Precision Medicine Gets a Boost & Ophthalmology is Ready

Precision medicine got a boost in mid-September when National Institutes of Health (NIH) advisory committee released a framework for building a cohort of 1 million or more Americans that researchers can draw on for data and specimens, an endeavor in which ophthalmology is well positioned to play an important role, according to one prominent ophthalmology research scientist.

“Ophthalmology is a promising specialty for implementing precision medicine because of the eye’s amenability to intervention and the significant human and economic burdens it incurs,” Stephen H. Tsang, MD, PhD, an associate professor in ophthalmology, pathology and cell biology at Columbia University in New York. Dr. Tsang has authored several papers on genetics and cell biology, and most recently presented papers at a genetic engineering conference hosted by Cold Spring Harbor Laboratory, a non-profit biomedical research and education organization.

President Obama proposed the Precision Medicine Initiative, which was budgeted at $215 million in fiscal year 2016. NIH will lead efforts in cancer genomics, as well as the development of the participant cohort. Of the total proposed in 2016, $130 million was allocated to NIH to build the research cohort.

The NIH framework for precision medicine came from the Precision Medicine Working Group, which NIH Director Francis Collins, MD, PhD, created and charged with developing a plan to form and manage the large research cohort.

Among the scientific opportunities the cohort presents are:

• Estimate risk for a range of diseases by integrating environmental exposures, genetic factors and gene-environment interactions.
• Identify the causes of individual variation in response to commonly used therapeutics.
• Discover biological markers that signal increased or decreased risk of developing common diseases.
• Use mobile health to correlate activity, physiological measures and environmental exposures with health outcomes.
• Develop new disease classifications and relationships.
• Empower study participants with data and information to improve their own health.
• Create a platform for trials of targeted therapies.

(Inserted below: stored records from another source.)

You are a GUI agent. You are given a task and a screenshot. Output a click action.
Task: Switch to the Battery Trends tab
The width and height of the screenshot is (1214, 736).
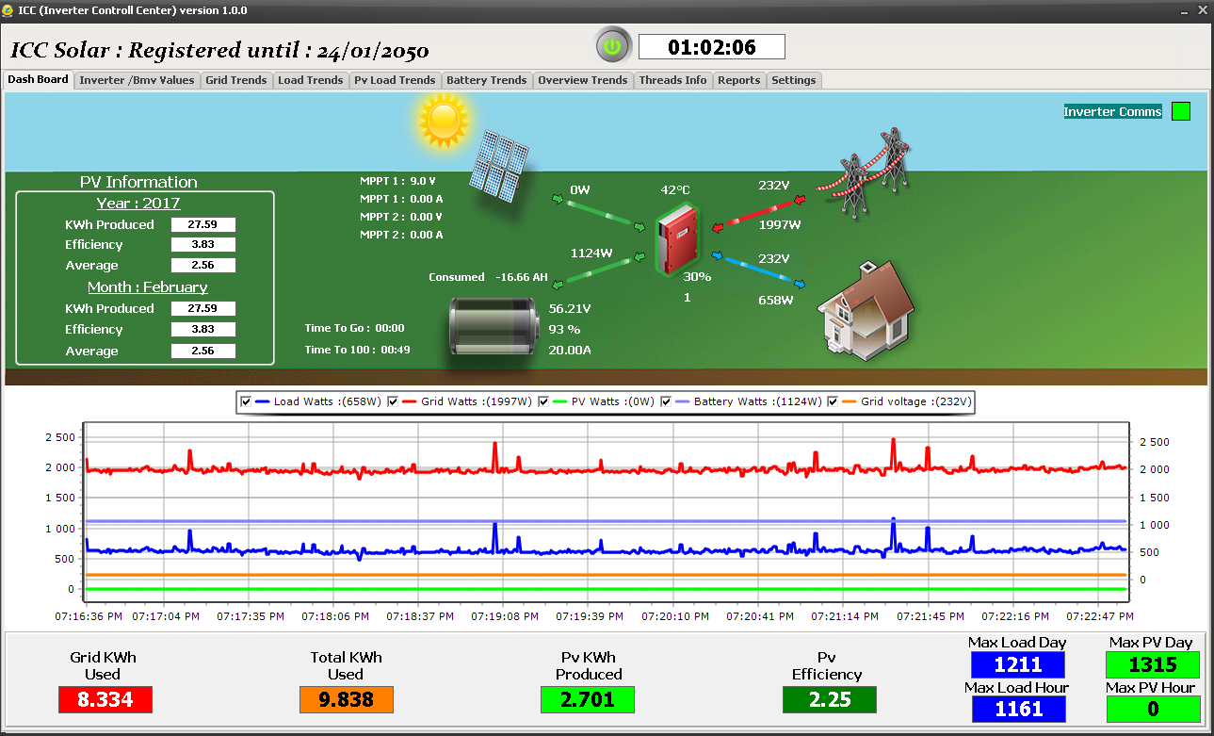[x=486, y=80]
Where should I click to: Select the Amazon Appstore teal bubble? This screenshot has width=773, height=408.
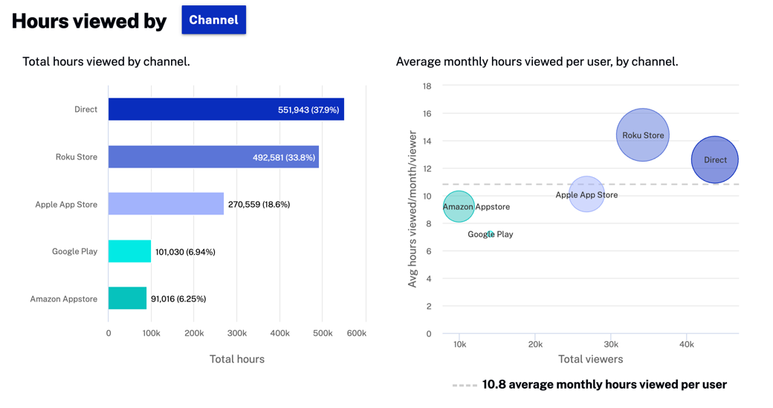pos(459,206)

Ophthalmology may be in the vanguard of that effort, Dr. Tsang said, noting that Spark Therapeutics, a late-stage gene therapy company, received both breakthrough therapy and orphan product designation from the U.S. Food and Drug Administration (FDA) last year for its lead product candidate, SPK-RPE65, for the treatment of retinitis pigmentosa (RP). The company last week released positive Phase III data on SPK-RPE65.

“Ophthalmic precision medicine is facilitated by the eye’s relative immune privilege and accessibility, and the effects of treatment can be precisely monitored non-invasively at the resolution of a single cell with adaptive optics imaging,” Dr. Tsang said. Because the eye is a “pair organ,” it provides the ideal treatment-control conditions and carries a low risk of rejection of gene and stem cell therapies.

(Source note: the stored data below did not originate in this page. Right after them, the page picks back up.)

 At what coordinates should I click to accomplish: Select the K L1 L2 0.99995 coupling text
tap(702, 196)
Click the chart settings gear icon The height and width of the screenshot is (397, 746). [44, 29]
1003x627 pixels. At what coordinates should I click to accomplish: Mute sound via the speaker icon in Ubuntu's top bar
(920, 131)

“In fact, therapies involving embryonic stem cell transplants for macular degenerations are the only FDA-approved regenerative medicine trials currently,” Dr. Tsang said. His clinic at Columbia University alone has more than 800 genotyped RP and juvenile macular degeneration patients awaiting FDA approval of gene therapy.

“Supporting vision research will be essential to making therapies based on precision medicine at Columbia a reality,” Dr. Tsang said. “An office to liaise with the FDA on approving gene therapy and autologous stem cell transplantation provides just one example of the additional resources that will be needed.” He is hopeful that the NIH advisory committee report is a step in that direction.